Indeed, Ferguson carved out his own unique niche in late-night TV with a style all his own. A Scottish actor who was previously best known in America for playing a supporting role on Drew Carey’s ABC sitcom, and who had never hosted a TV talk show before, Ferguson became famous for delivering monologues in which he eschewed the familiar late-night pattern of straight-ahead joke-telling in favor of (seemingly) free-form speech-making. And his fans loved it.
On his final show, Ferguson, 52, said he decided to quit “Late Late Show” for the simple reason that he had begun to feel recently that he had run his course on late-night television (his first show was just shy of 10 years ago, on Jan. 3, 2005). His sole in-studio guest -- Jay Leno, with whom Ferguson has formed a close bond over the years -- was empathetic, admitting that he too had begun to feel the same way in his final months at “The Tonight Show.”
Neither man mentioned other possible reasons for leaving their shows -- in Leno’s case, unrelenting pressure from higher-ups at NBC to relinquish the job so they could install Jimmy Fallon; and in Ferguson’s case, the fact that he was not seriously considered (if he was considered at all) to replace David Letterman on CBS.
Friday’s “Late Late Show” was neither the time or the place to go into all of that anyway, for there was one more bit to do -- a concluding sequence that paid homage to the three most famous TV series finales of all time: The “Newhart” show’s “dream” finale, the snow-globe ending of “St. Elsewhere,” and the sudden fade-to-black final scene of “The Sopranos.” The Ferguson show even used the same Journey song, “Don’t Stop Believin’,” heard in the “Sopranos” finale.
All in all, the work that went into assembling all of the pieces for this final episode of “Late Late Show with Craig Ferguson” was breathtaking.
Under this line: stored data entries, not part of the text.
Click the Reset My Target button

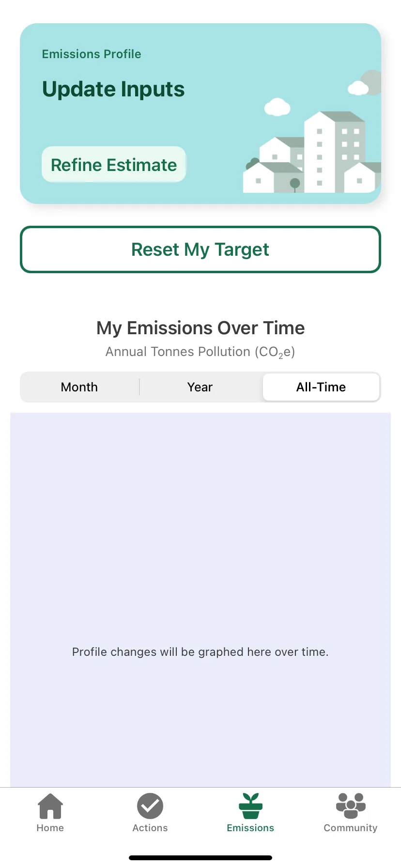201,249
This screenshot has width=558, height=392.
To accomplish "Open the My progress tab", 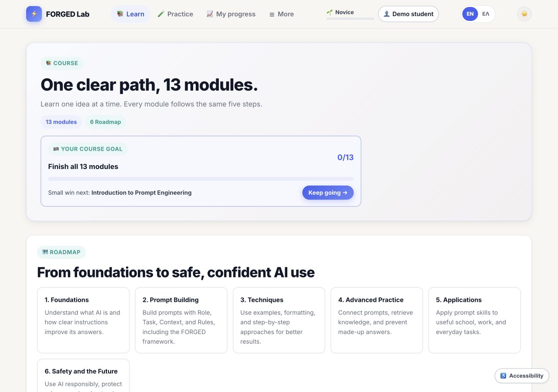I will [231, 14].
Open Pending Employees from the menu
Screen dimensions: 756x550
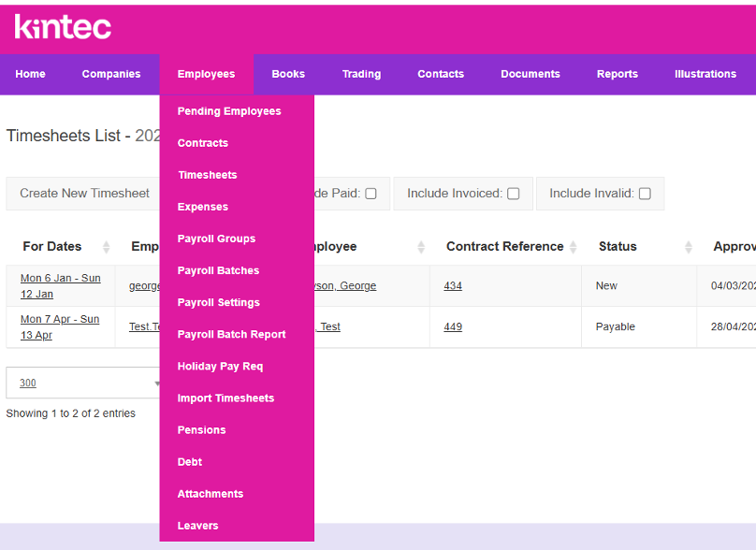229,111
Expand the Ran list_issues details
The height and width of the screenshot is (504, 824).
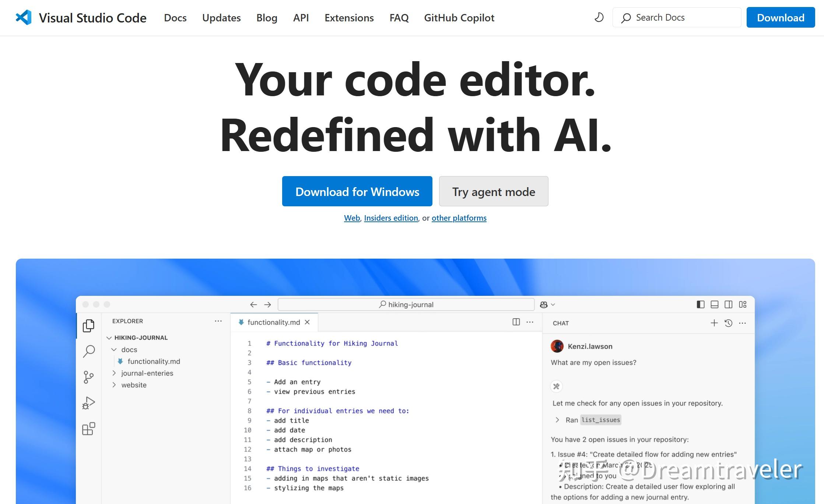pos(557,420)
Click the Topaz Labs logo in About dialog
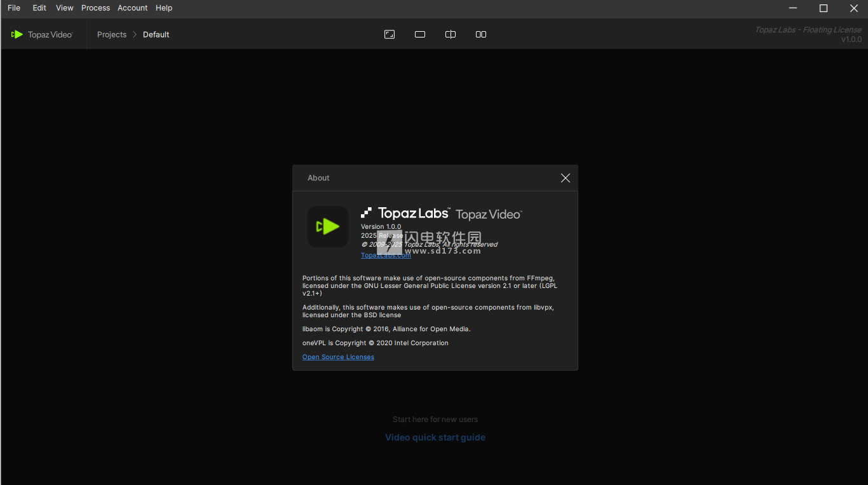868x485 pixels. pos(405,214)
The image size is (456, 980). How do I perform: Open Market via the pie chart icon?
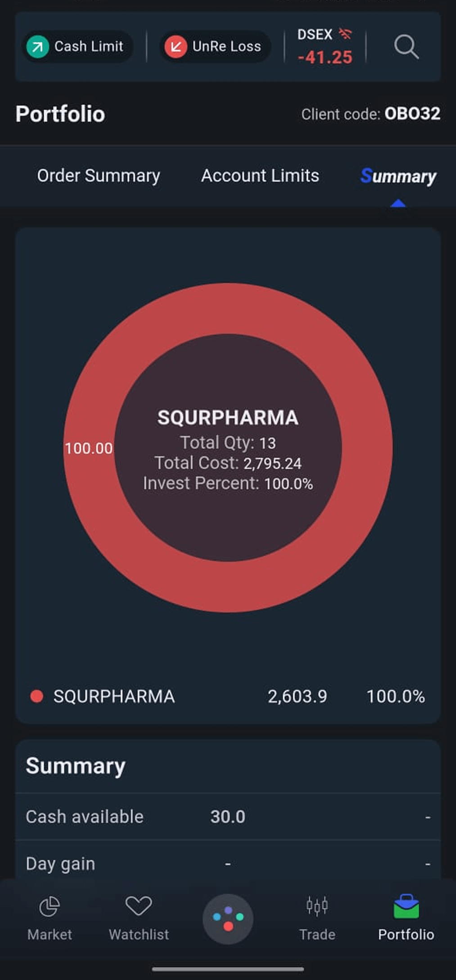click(x=50, y=907)
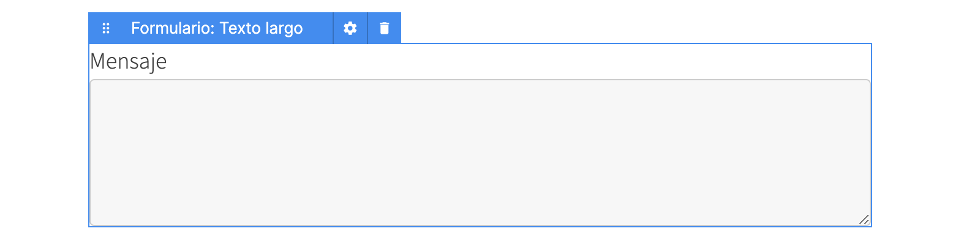Screen dimensions: 980x239
Task: Click the drag handle dots icon
Action: pyautogui.click(x=106, y=28)
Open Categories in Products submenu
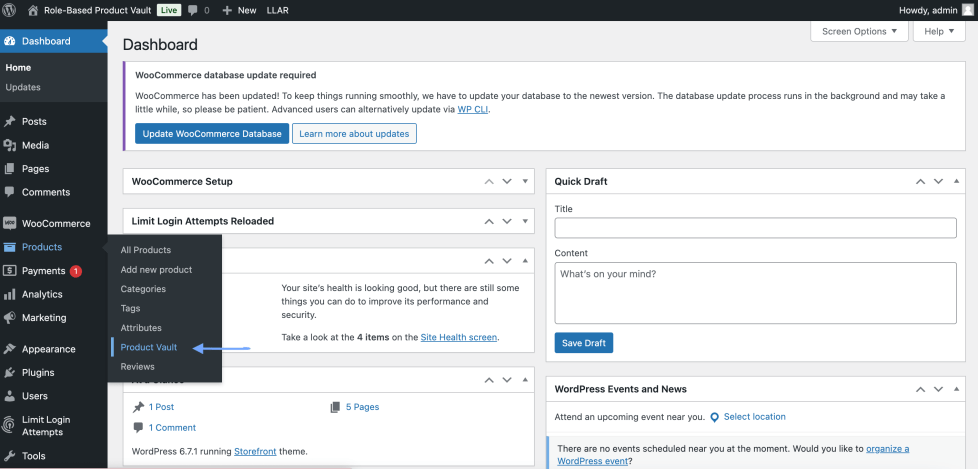Image resolution: width=978 pixels, height=469 pixels. (143, 289)
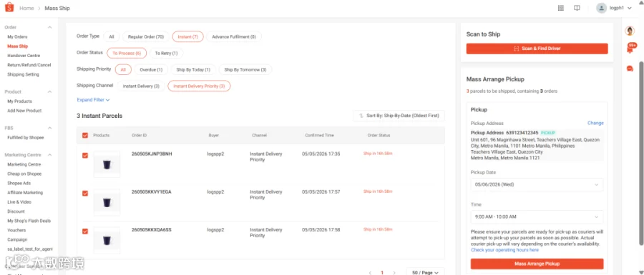Open the apps grid icon
This screenshot has height=275, width=644.
[560, 8]
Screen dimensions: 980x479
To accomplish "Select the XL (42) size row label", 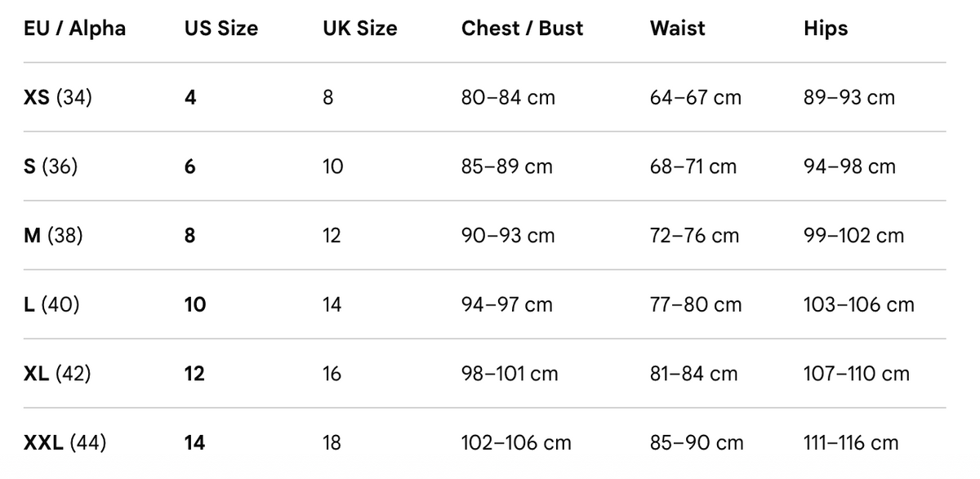I will click(57, 374).
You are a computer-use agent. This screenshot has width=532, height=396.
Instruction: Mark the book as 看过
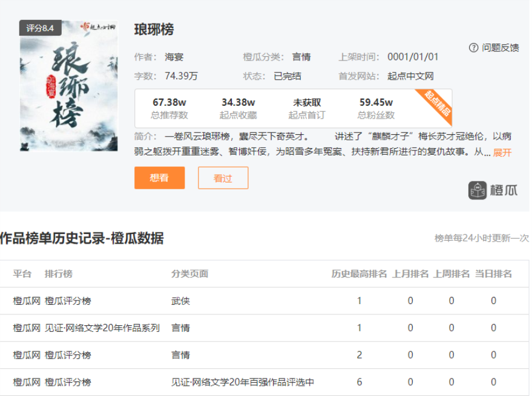pyautogui.click(x=223, y=178)
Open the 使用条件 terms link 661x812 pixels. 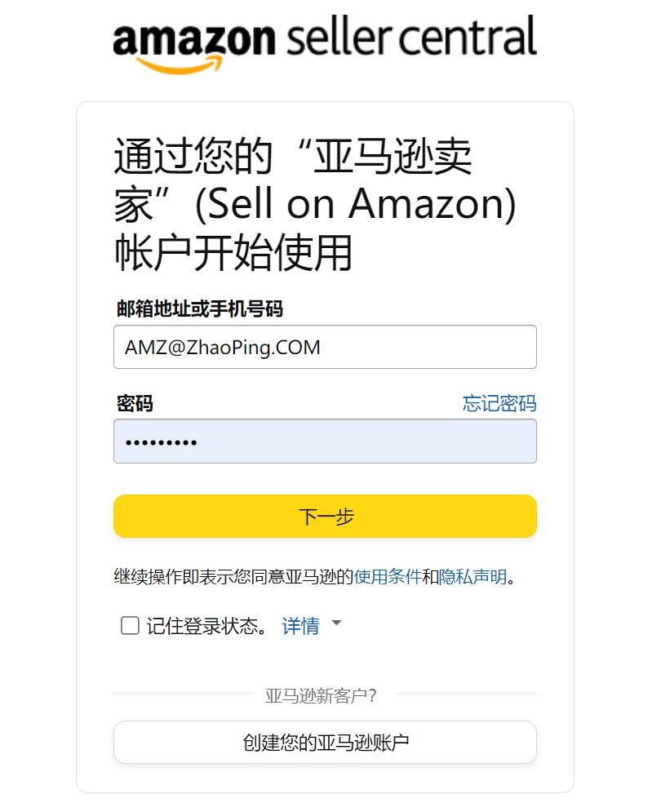388,576
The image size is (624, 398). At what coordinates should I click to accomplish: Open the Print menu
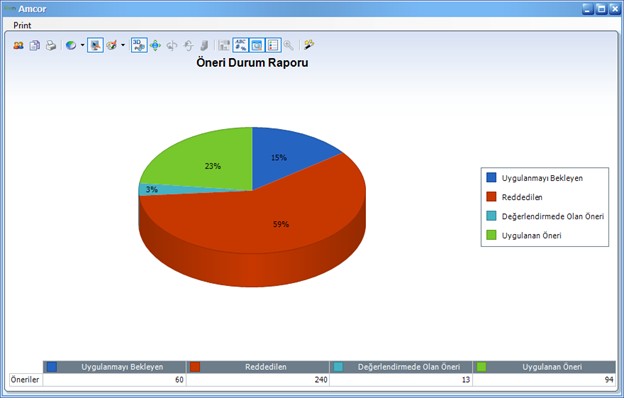(x=22, y=25)
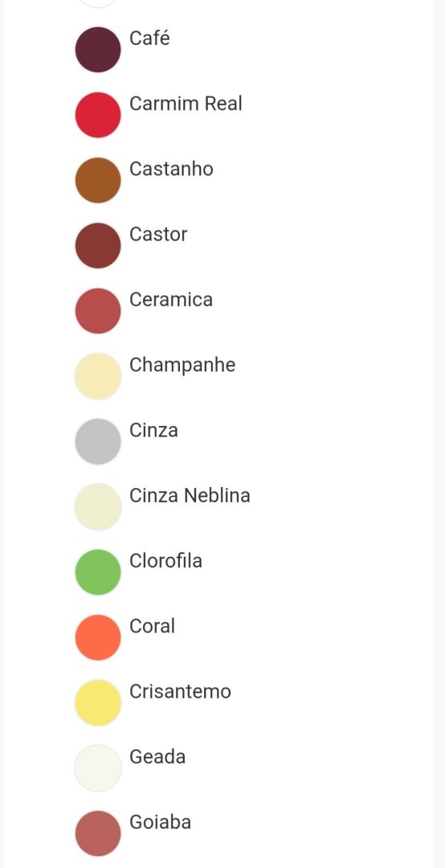The image size is (445, 868).
Task: Click the Cinza Neblina label text
Action: 190,495
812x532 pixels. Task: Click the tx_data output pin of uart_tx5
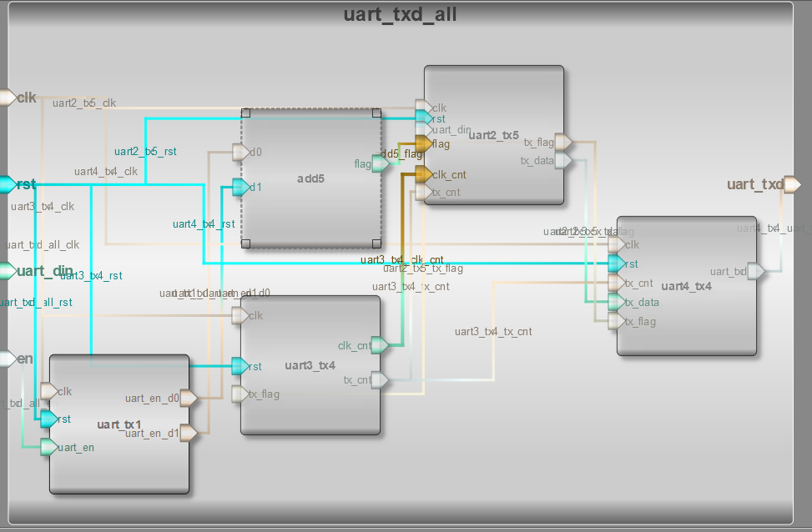tap(562, 160)
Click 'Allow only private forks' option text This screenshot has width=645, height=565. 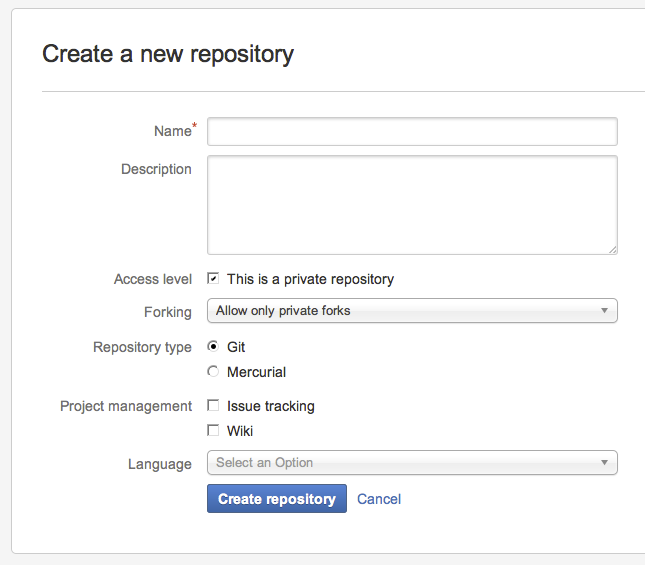pos(283,310)
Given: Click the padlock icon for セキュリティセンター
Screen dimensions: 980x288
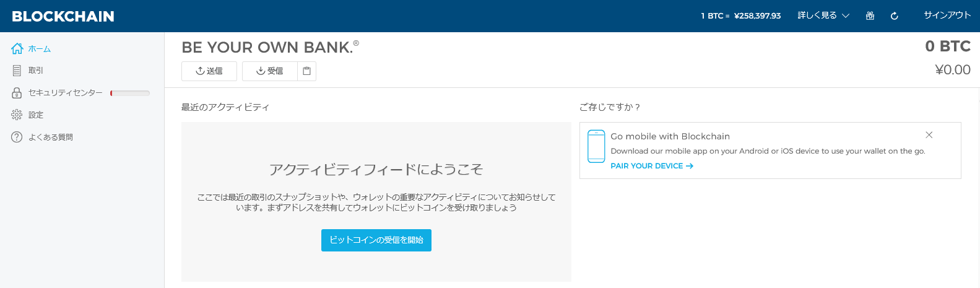Looking at the screenshot, I should tap(17, 93).
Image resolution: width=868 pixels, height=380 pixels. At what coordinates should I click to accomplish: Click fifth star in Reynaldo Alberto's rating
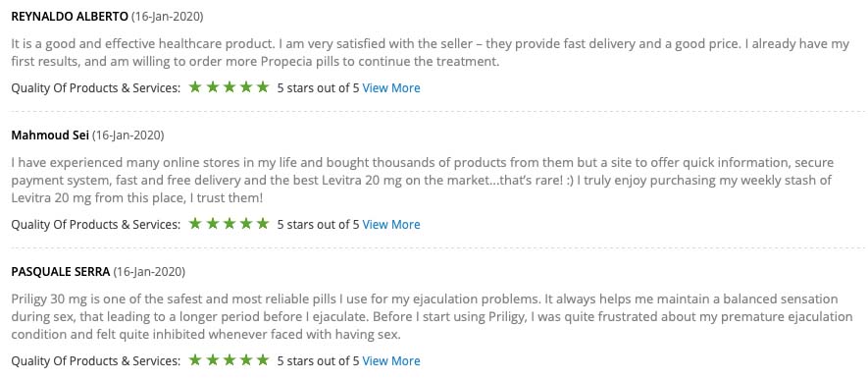point(263,87)

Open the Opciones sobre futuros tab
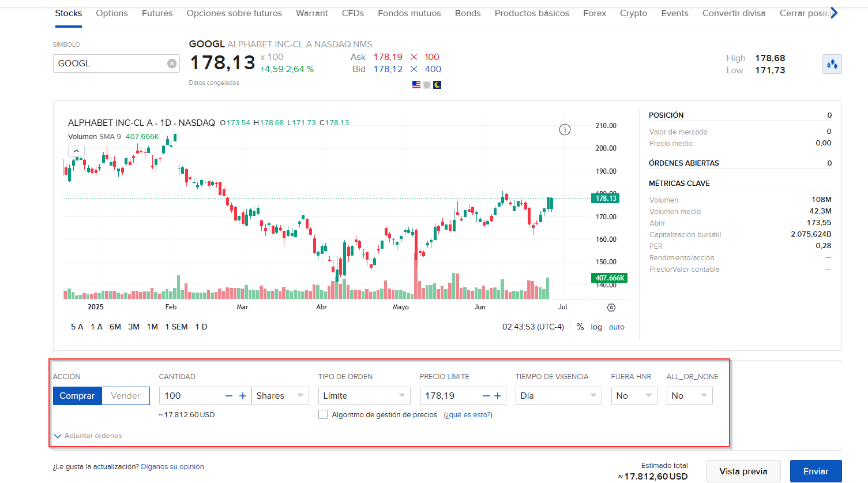(x=234, y=13)
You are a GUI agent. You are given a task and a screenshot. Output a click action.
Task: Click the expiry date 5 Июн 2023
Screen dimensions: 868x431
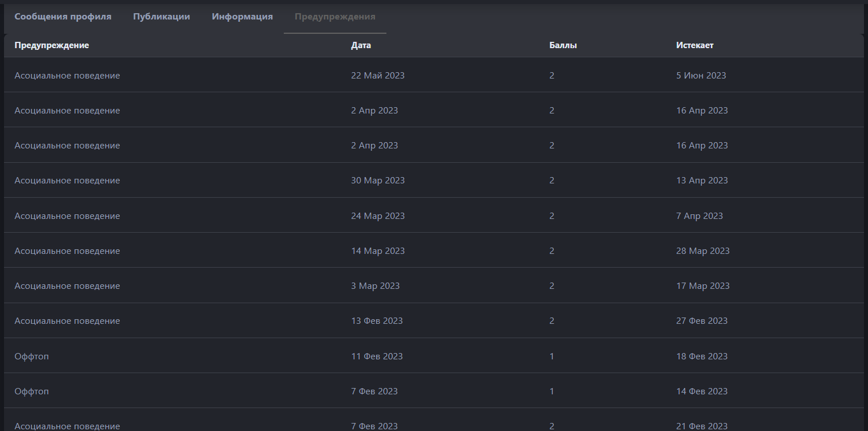(701, 76)
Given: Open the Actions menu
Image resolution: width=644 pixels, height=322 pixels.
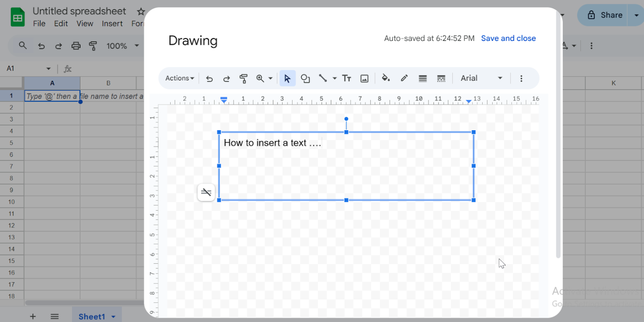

For that matter, so was the effort that was apparently expended to give Colbert the send-off seen last Thursday night on “The Colbert Report,” in which dozens of Colbert’s friends and former guests were all corralled into singing “We’ll Meet Again” in a performance that filled his studio, spilled outside onto the sidewalk and even stretched into outer space.
Both farewells -- Colbert’s and then Ferguson’s -- were wonders to behold -- and further proof that at least sometimes, we really are experiencing a new golden age of television.
Losing Ferguson's show really hurt. His style was fresh, intelligent and edgy, ... at times very, very edgy. He could be goofy beyond belief, and then deliver the best monologues and interviews I've ever seen, on TV and off. The show format, involving a small set and audience, suited his style perfectly. His was certainly not a mass audience, but niche all the way. And a damn nice niche it was.